1. The time is reckoned from the beginning of the pregnancy of Elizabeth -- in the sixth month.
2. The angel is identified by name.
3. The angel is sent from the God.
4. The angel is sent into a city of Galilee.
5. The name of the city is Nazareth.
6. The angel is sent to a virgin.
7. The virgin is betrothed to a man.
8. The man's name is Joseph.
9. The man is of the house of David.
10. The virgin's name is Mary.
1. The word name is used three times in these two verses.
a. The names given in the text are: Gabriel, Galilee, Nazareth, Joseph, David, Mary.
b. The meanings of the names are [as gleaned from Strong's concordance]:
1) Gabriel -- a mighty warrior of EL (the Executor of Power)
2) Galilee -- a circuit or district (known as a Gentile stronghold -- Galilee of the Gentiles)
3) Nazareth -- unknown derivation, Strong's suggests "the guarded one" (Matthew says He was from Nazareth to fulfill the prophecy that "He shall be called a Nazarene")
4) Joseph -- Yahweh has added; but it is a future tense ("let Him add")
5) David -- beloved
6) Mary -- rebellion [she is completely out of character: a pregnant virgin and a rebel who is immediately submissive]
2. The word virgin is used twice in verse 27.
3. The reckoning of time is deliberately in respect to Elizabeth as verse 36 clearly indicates.
4. One overall issue that exists in this text is that the words of God are empowered so that none of them fail.
a. The announcement of Elizabeth's pregnancy to Mary is deliberately tied to her barrenness.
b. The response to Mary's question in regard to her virginity is fundamentally answered by "for no word from God shall be void of power" after the reference to Elizabeth.
1. Gabriel is sent to a despised region to a virgin who is betrothed to an heir of David.
2. There are many contrasts/parallels to the preceding record of 1:5-25:
a. John's arrival was entrenched within the concept of prayer; Jesus' is entrenched within the concept of rejection by 'status-givers' [echo of Elizabeth's focus on deliverance from the shame heaped up by men].
b. John's arrival was announced within the background of barrenness; Jesus' arrival is announced within the background of virginity.

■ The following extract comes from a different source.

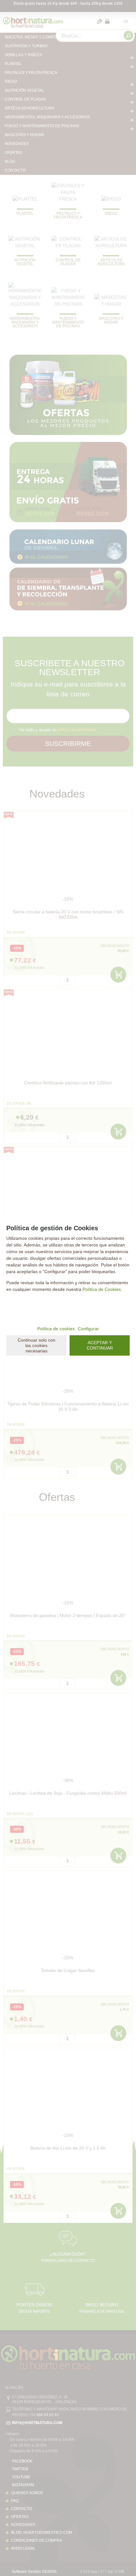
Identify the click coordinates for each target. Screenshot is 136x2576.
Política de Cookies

c. John's arrival was announced to an elderly, disbelieving, man; Jesus' arrival is announced to a young, submissive, woman.
d. John's arrival was announced as a fulfillment of long-term desire; Jesus' arrival is announced in respect to the Davidic Covenant's "house of David" thesis.
e. John's birth was announced as a great surprise; Jesus' birth was announced as a great surprise.
f. Both births were miraculous and required the Power of Yahweh.
g. The reactions of Zacharias and Mary were similar -- the term used to describe Mary's initial reaction ('troubled') is an intensified version of the same word used to describe Zacharias' reaction in 1:12.
AND THE LIST CONTINUES:
The Issue Before Us:
The focus is upon the timing and setting of Gabriel's second message. There are these questions:
What is the significance of the forerunner being born 6 months before "the Lord" before Whom he goes?
What is the significance of the deliberate emphasis upon being "despised"?
What is the significance of the focus upon Mary's virginity in light of her connection to the House of David?